Tested the time to convert a 32 bit float original 1248x960x496 matrix (just under 2.4 GB) into a 16 bit float matrix of the same size, and then convert back to see the loss of accuracy.
Wrote my own naive kernels to perform the conversions both directions and timed and ran from MATLAB via a mex file;
Overall the times seems very good, but it takes slightly longer to convert from 16 bit float to 32 bit float;
time to convert 1248x960x496 from 32 bit float to 16 bit float =0.013000
time to convert back 1248x960x496 from 16 bit float to 32 bit float =0.014000
mean absolute error =
max absolute error =
time is expressed in terms of seconds, and it takes 10-13 ms for 32-16 conversion and 13-17 ms for 16-32 conversion.

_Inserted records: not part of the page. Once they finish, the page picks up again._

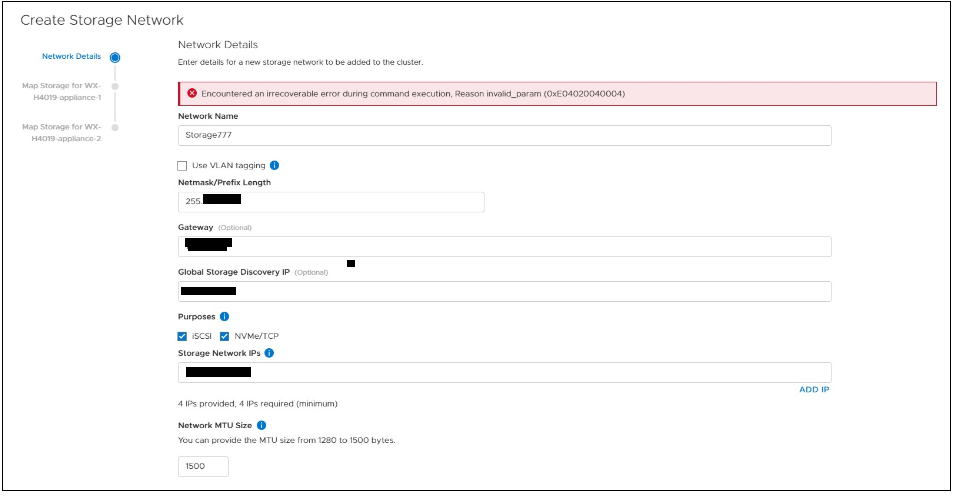The height and width of the screenshot is (499, 959).
Task: Go to the Network Details wizard step
Action: click(x=71, y=57)
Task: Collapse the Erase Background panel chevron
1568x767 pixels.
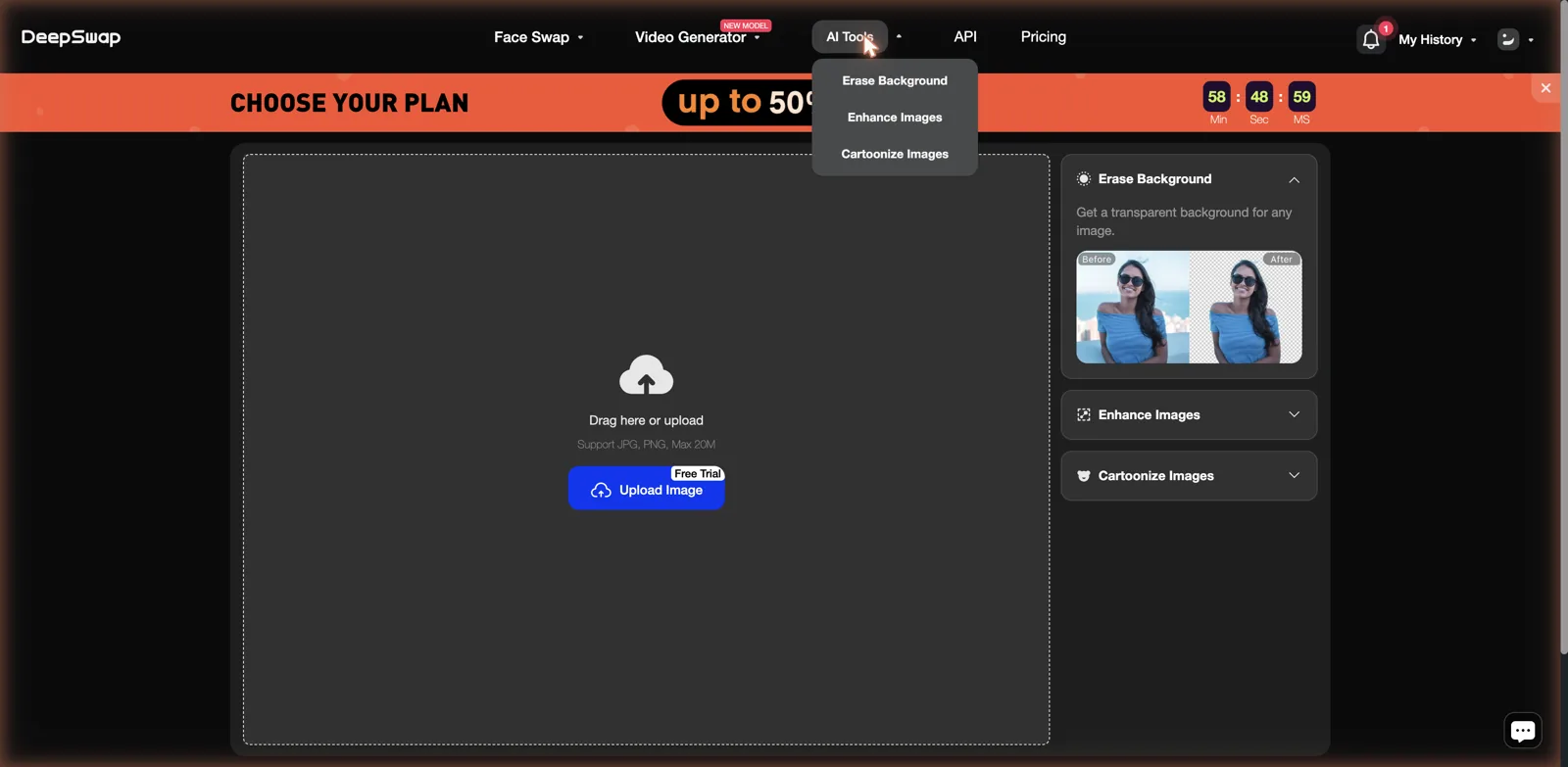Action: (x=1294, y=180)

Using CUDA 7.5 with latest driver, Windows 7, Titan X using TCC driver
So pretty good results in both performance and in error after two conversions.
If anyone is interested here are the histograms of the values, with the first being the histogram of the original buffer in 32 bit form, and the second histogram being the result of the conversion done in CUDA from 32 bit to 16 bit and back to 32 bit;
The type conversion instructions are quarter throughput on Maxwell which is plenty fast enough to keep up with device bandwidth. I suspect your speed tests would show no difference in a basic test with the same amount of IO. I think __float2half_rn(float) and __half2float(unsigned short) and the underlying ptx cvt instructions have been around for quite a while now. I think the main thing cuda 7.5 added was the half and half2 datatypes to replace the old unsigned short format. They also added fp16 support in cublas and cudnn.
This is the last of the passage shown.